**DESCRIPTION OF THE TASK:** Every entry, from first to last, must be written out exactly.

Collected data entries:
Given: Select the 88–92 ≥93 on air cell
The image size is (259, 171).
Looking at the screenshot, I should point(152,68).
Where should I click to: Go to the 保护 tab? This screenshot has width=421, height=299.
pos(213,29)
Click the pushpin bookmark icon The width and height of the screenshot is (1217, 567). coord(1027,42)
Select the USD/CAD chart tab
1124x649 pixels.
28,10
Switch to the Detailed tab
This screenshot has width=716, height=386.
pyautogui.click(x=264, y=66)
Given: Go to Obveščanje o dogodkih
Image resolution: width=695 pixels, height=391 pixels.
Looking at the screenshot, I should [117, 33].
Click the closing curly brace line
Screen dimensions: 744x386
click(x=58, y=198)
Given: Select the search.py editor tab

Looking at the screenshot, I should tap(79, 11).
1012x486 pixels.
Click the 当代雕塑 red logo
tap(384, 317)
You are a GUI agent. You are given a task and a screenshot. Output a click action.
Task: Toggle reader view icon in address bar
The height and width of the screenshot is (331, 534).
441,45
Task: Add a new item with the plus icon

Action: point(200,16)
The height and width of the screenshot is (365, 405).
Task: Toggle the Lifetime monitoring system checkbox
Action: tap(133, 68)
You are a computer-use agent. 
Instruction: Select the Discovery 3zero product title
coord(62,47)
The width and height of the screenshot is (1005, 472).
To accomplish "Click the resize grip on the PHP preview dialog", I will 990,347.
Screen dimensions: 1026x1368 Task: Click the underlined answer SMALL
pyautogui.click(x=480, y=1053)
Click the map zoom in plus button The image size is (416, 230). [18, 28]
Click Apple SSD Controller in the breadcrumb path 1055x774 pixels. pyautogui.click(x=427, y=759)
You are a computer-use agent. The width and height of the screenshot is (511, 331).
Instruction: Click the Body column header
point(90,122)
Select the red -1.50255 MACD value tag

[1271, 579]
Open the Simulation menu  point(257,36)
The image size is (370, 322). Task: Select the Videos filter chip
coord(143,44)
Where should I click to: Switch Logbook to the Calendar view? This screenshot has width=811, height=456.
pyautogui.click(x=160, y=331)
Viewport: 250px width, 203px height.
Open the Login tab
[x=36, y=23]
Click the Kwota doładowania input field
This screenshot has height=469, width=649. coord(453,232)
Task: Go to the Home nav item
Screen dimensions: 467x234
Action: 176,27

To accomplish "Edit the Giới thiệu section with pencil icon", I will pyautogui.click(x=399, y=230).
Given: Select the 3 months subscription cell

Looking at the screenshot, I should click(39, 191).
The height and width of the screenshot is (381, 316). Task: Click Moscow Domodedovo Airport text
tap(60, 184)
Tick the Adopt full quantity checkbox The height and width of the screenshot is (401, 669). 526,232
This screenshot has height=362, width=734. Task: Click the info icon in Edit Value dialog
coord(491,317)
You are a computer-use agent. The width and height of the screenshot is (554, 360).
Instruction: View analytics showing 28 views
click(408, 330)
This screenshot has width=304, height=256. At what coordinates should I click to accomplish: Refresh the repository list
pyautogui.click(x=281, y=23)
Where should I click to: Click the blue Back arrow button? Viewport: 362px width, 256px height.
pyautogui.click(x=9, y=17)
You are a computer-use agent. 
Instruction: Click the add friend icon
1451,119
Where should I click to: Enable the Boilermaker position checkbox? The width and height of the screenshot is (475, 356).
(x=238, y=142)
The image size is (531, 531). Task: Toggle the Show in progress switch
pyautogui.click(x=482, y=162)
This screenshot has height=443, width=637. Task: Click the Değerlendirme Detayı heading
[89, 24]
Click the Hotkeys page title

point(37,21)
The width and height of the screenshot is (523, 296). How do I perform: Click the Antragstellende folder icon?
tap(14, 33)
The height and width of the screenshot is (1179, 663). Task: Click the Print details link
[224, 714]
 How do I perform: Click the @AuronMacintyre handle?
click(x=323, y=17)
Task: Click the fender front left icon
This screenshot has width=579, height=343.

**RESPONSE:**
Given: Select the 88–92 ≥93 on air cell
The image size is (259, 171).
Looking at the screenshot, I should point(152,68).
Where should I click to: Go to the 保护 tab? This screenshot has width=421, height=299.
pos(213,29)
Click the pushpin bookmark icon The width and height of the screenshot is (1217, 567). coord(1027,42)
Select the USD/CAD chart tab
1124x649 pixels.
28,10
Switch to the Detailed tab
This screenshot has width=716, height=386.
pyautogui.click(x=264, y=66)
Given: Go to Obveščanje o dogodkih
Image resolution: width=695 pixels, height=391 pixels.
Looking at the screenshot, I should [117, 33].
Click the closing curly brace line
Screen dimensions: 744x386
click(x=58, y=198)
Given: Select the search.py editor tab

Looking at the screenshot, I should tap(79, 11).
1012x486 pixels.
Click the 当代雕塑 red logo
tap(384, 317)
You are a GUI agent. You are given a task and a screenshot. Output a click action.
Task: Toggle reader view icon in address bar
The height and width of the screenshot is (331, 534).
441,45
Task: Add a new item with the plus icon

Action: point(200,16)
The height and width of the screenshot is (365, 405).
Task: Toggle the Lifetime monitoring system checkbox
Action: tap(133, 68)
You are a computer-use agent. 
Instruction: Select the Discovery 3zero product title
coord(62,47)
The width and height of the screenshot is (1005, 472).
To accomplish "Click the resize grip on the PHP preview dialog", I will 990,347.
Screen dimensions: 1026x1368 Task: Click the underlined answer SMALL
pyautogui.click(x=480, y=1053)
Click the map zoom in plus button The image size is (416, 230). [18, 28]
Click Apple SSD Controller in the breadcrumb path 1055x774 pixels. pyautogui.click(x=427, y=759)
You are a computer-use agent. The width and height of the screenshot is (511, 331).
Instruction: Click the Body column header
point(90,122)
Select the red -1.50255 MACD value tag

[1271, 579]
Open the Simulation menu  point(257,36)
The image size is (370, 322). Task: Select the Videos filter chip
coord(143,44)
Where should I click to: Switch Logbook to the Calendar view? This screenshot has width=811, height=456.
pyautogui.click(x=160, y=331)
Viewport: 250px width, 203px height.
Open the Login tab
[x=36, y=23]
Click the Kwota doładowania input field
This screenshot has height=469, width=649. coord(453,232)
Task: Go to the Home nav item
Screen dimensions: 467x234
Action: 176,27

To accomplish "Edit the Giới thiệu section with pencil icon", I will pyautogui.click(x=399, y=230).
Given: Select the 3 months subscription cell

Looking at the screenshot, I should click(39, 191).
The height and width of the screenshot is (381, 316). Task: Click Moscow Domodedovo Airport text
tap(60, 184)
Tick the Adopt full quantity checkbox The height and width of the screenshot is (401, 669). 526,232
This screenshot has height=362, width=734. Task: Click the info icon in Edit Value dialog
coord(491,317)
You are a computer-use agent. The width and height of the screenshot is (554, 360).
Instruction: View analytics showing 28 views
click(408, 330)
This screenshot has width=304, height=256. At what coordinates should I click to accomplish: Refresh the repository list
pyautogui.click(x=281, y=23)
Where should I click to: Click the blue Back arrow button? Viewport: 362px width, 256px height.
pyautogui.click(x=9, y=17)
You are a computer-use agent. 
Instruction: Click the add friend icon
1451,119
Where should I click to: Enable the Boilermaker position checkbox? The width and height of the screenshot is (475, 356).
(x=238, y=142)
The image size is (531, 531). Task: Toggle the Show in progress switch
pyautogui.click(x=482, y=162)
This screenshot has height=443, width=637. Task: Click the Değerlendirme Detayı heading
[89, 24]
Click the Hotkeys page title

point(37,21)
The width and height of the screenshot is (523, 296). How do I perform: Click the Antragstellende folder icon?
tap(14, 33)
The height and width of the screenshot is (1179, 663). Task: Click the Print details link
[224, 714]
 How do I perform: Click the @AuronMacintyre handle?
click(x=323, y=17)
Task: Click the fender front left icon
This screenshot has width=579, height=343.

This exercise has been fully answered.